So Visibility Graphics gives us a way to modify what we're seeing on a view-by-view basis, and as we saw in the previous movie, it can be a very powerful way for us to manage different kinds of views. But what do you do in a situation where you have a project that has lots of views that are similar to one another? Maybe you're not in a one-storey building; maybe it's a ten-storey building. So whatever changes you make to the level one floor plan you might want to see similar changes in levels two and three and four. Likewise, if you have a furniture plan for level one, you might want the furniture plans on the upper levels to display the same way.
In cases like that, we have a feature called View Templates. And all a View Template does is it captures all of the settings you've applied to a view, saves them under a name, and then you can apply those settings to other similar views. So let's have a look. I'm here in a file called View Template, and I'm looking at the level one floor plan. I'm going to zoom in just a little bit. And what I've got here is the type that's being used for the floor slabs has been changed to a four-inch concrete slab, and as a consequence, it's now showing all of this concrete stipple pattern on the floor.
Now, that might be appropriate if you were looking at the concrete in an elevation view, but when you look at it in a floor plan that usually makes things a little too busy, and probably it's not desirable. So what I want to do is I want to hide that stipple pattern. Now, I don't want to change the material of the floors, because they're made out of concrete and if I change the material, it's going to change everywhere and it's going to throw off calculations. I don't want to actually hide floor slabs, because as you'll see, you see this patio out here, I want to see the edge still. So if I go to Visibility Graphics--I'm going to type VG for that--and if I tried to hide the floor slab, that's not to do the trick, because it's going to actually hide the entire floor slab, and that's not what I want.

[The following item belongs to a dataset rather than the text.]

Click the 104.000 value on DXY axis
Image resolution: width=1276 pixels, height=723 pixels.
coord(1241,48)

So I'm going to turn the floors back on again. So I need a different approach here. Well, when we select a category here in Visibility Graphics, there is lots of columns in between that we can manipulate here. There's lots of other settings other than just on and off. We've got Projection and we've got Cut. When you're looking at an object you're seeing Projection settings; when you're cutting through it you're seeing the Cut settings. In this case I'm looking at the floor slabs, so it's the Projection settings I'm interested in. I can modify the Lines, the Patterns, or the Transparency.
So in this case it's the pattern I'm interested in, because I'm looking at the stippling. So I'm going to click the Override button here in the Patterns column, and it turns out they have a visibility check box just for the pattern. So I'm going to click that to turn that off, click OK, and then apply that. So that does exactly the trick. So now the stipple pattern is hidden and you could see it here; it's confirmed with the word hidden. Let's click OK. Now the trouble is, if I go up to level two, we still see the stipple pattern.

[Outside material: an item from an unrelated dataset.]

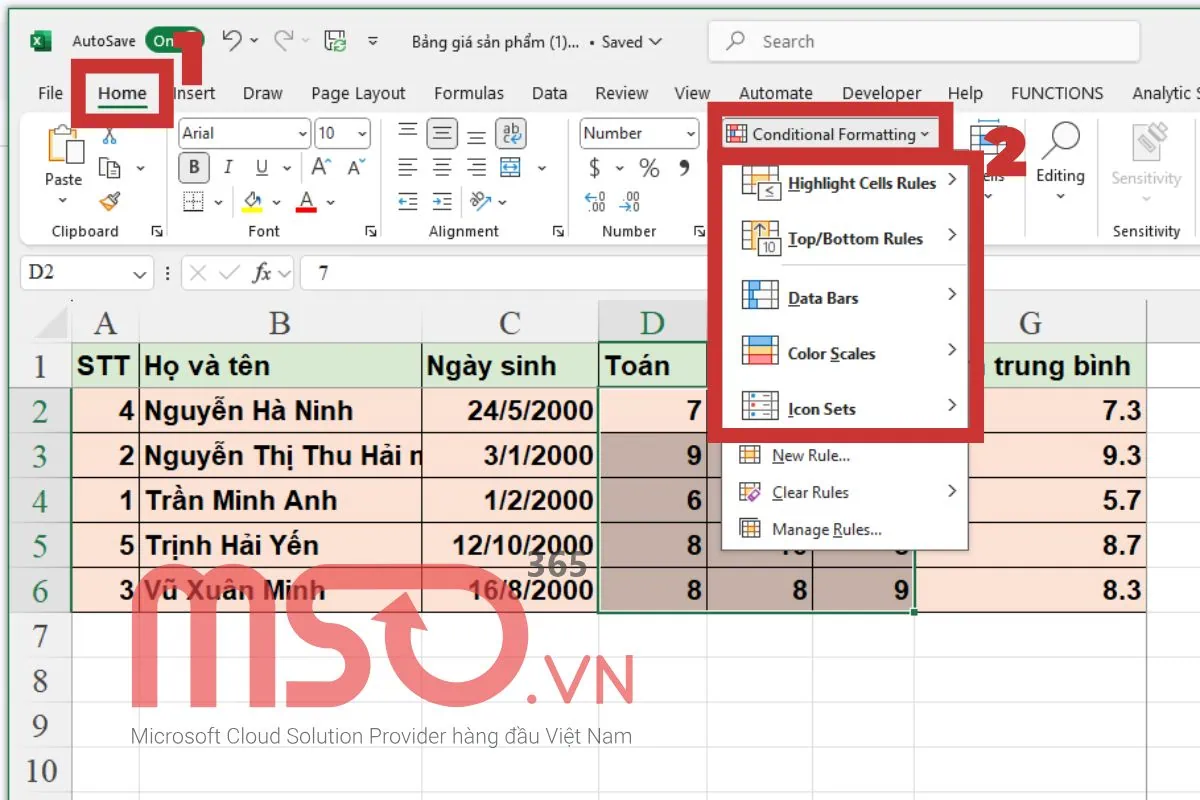Apply Percent Style number format
The image size is (1200, 800).
(x=649, y=168)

So I could repeat the same steps and it wasn't that hard to do, but let's just say for the sake of argument that I had done several settings here in level one, and I've got lots of floor plans and I don't want to have to keep doing the same settings over and over again. So this is where my View Template comes into play. So I go to the View tab and I locate the View Templates dropdown, and I'm going to create a view template from the current view. It'll ask for a name. I'll call this standard floor plan. Click OK.
The View Templates dialog will appear, and on the right-hand side you can see there is a vast list of items that are being captured in this View Template, so it's not just the Visibility Graphic overrides that we applied to the model--that's right here; it's everything about this view. It's scale, it's display settings, and so on--everything. So I'm going to click OK, and now I want to apply that view template to level two. So I'll double-click level two and if you look over here on the Properties palette--and make sure you don't have anything selected so that you're seeing floor plan at the top and make sure it says Level 2 Floor Plan. Scroll down.
There is the View Template setting right there under Identity Data. Click that None button and assign that to a standard floor plan. Click OK and the stipple hatch disappears. So that's a really simple example. Let's do one more. Suppose I had my power plan from a previous movie. So here we were talking about creating a special set of settings specifically for power plans. So let's create a view template from this. So I'm going to Create, and I'm going to call this type Power Plan. Click OK, verify all the settings, click OK again, scroll down here, assign that to this view, and I've created a power plan here for Level 2. Apply the view template.
Now that I look at this a little more carefully and it dawns on me, wait a minute. I was supposed to halftone my furniture here in my power plan. One of the major advantages of the View Template-- and this is new in 2013--is that we can go in and edit the view template and the changes will immediately apply to any view that uses that template. So I'm going to go here to the View tab, go to the View Templates dropdown, and choose Manage View Templates. Scroll down. Locate my typical power plan. I can modify any of the settings I like over on the right-hand side.
In this case, it's the visibility graphic overrides for model that I'm interested in, so I'll click the Edit button, locate my furniture, and I want to check that halftone box. Really simple change. Let's click OK. I'm going to click OK again, and you're going to see that immediately applies not only here in Level 2, but if I go back to Level 1, it's applied here as well, because both of those views are using that same view template. So if I had a 30-storey building and I made that change, I've already applied it across all 30 storeys.
So that's the real benefit and utility of the View Templates. I've provided a furniture plan for you to experiment with, so feel free to continue on in this file and play around with this a little bit more. But the View Template command is a very powerful tool that allows us to start managing our settings across multiple views throughout the project, and it's really handy as your projects begin to grow in size.